GIVEN ENTRIES -
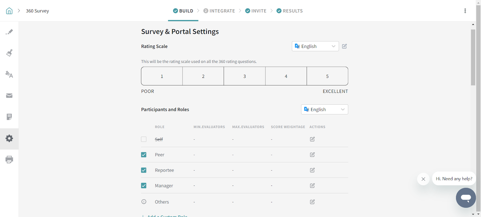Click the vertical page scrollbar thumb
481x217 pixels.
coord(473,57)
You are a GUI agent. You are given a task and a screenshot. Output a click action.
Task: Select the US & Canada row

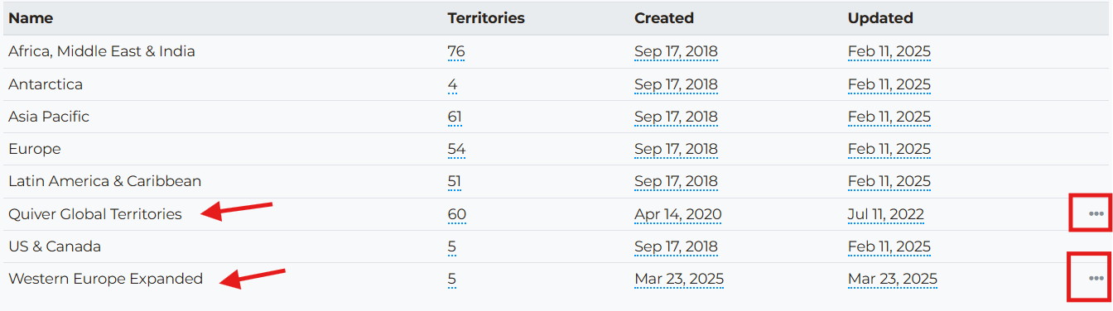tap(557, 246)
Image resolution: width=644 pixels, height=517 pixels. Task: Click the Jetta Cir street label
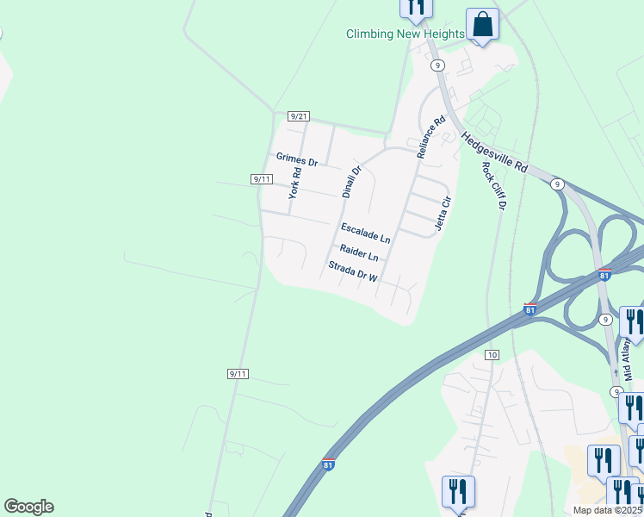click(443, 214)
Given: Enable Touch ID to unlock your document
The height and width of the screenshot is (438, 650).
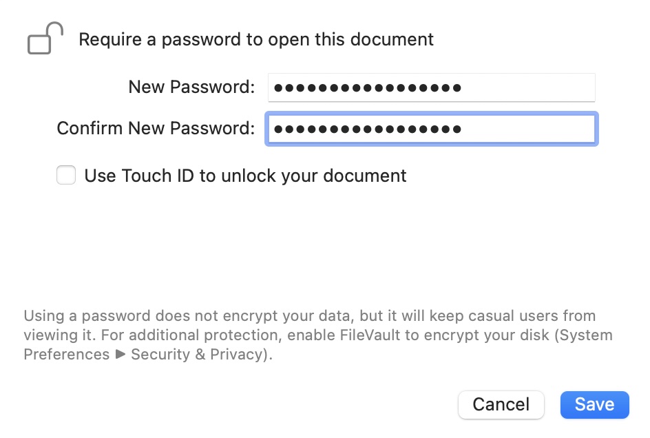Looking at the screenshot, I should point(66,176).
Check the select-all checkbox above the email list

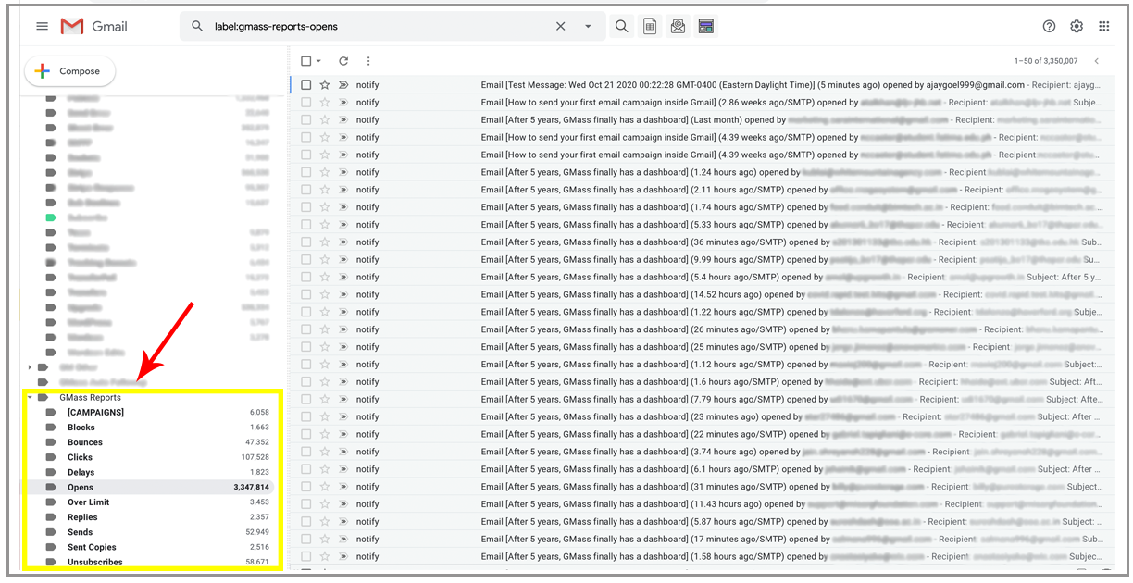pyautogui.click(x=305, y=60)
==
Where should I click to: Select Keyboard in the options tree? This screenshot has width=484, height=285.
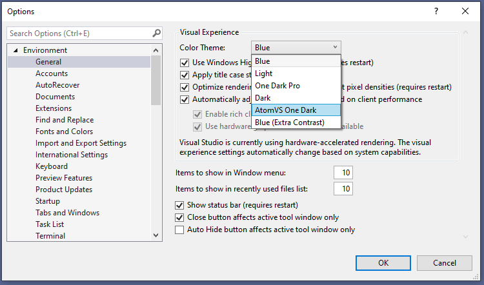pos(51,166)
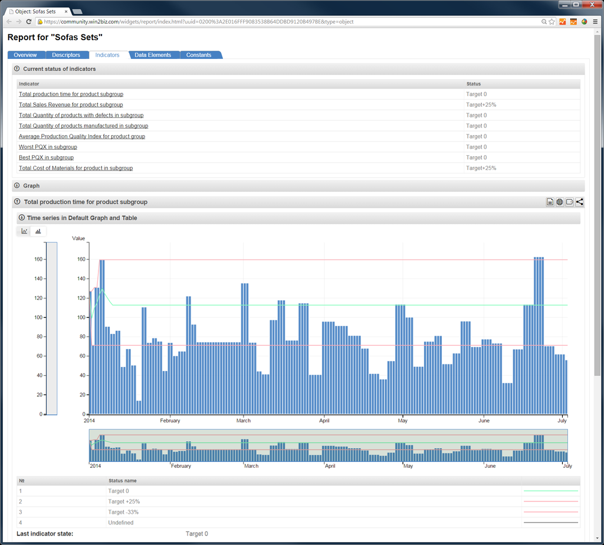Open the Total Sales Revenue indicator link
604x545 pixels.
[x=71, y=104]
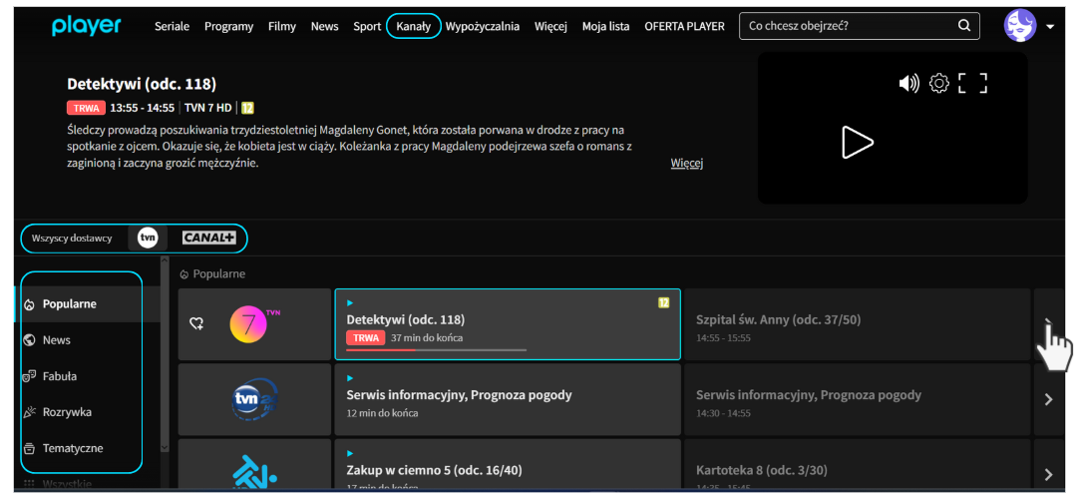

PROBLEM TO WORK ON - Your task is to copy only the lines above starting at the one containing "You are a GUI" and ending at the one containing "Given: Enable Touch". Copy them exactly, both ends included, and omit the pictures.

RESULT OF THE TASK -
You are a GUI agent. You are given a task and a screenshot. Output a click action.
Task: Select the US & Canada row

tap(557, 246)
Image resolution: width=644 pixels, height=517 pixels. Task: Click the Jetta Cir street label
click(443, 214)
Given: Enable Touch ID to unlock your document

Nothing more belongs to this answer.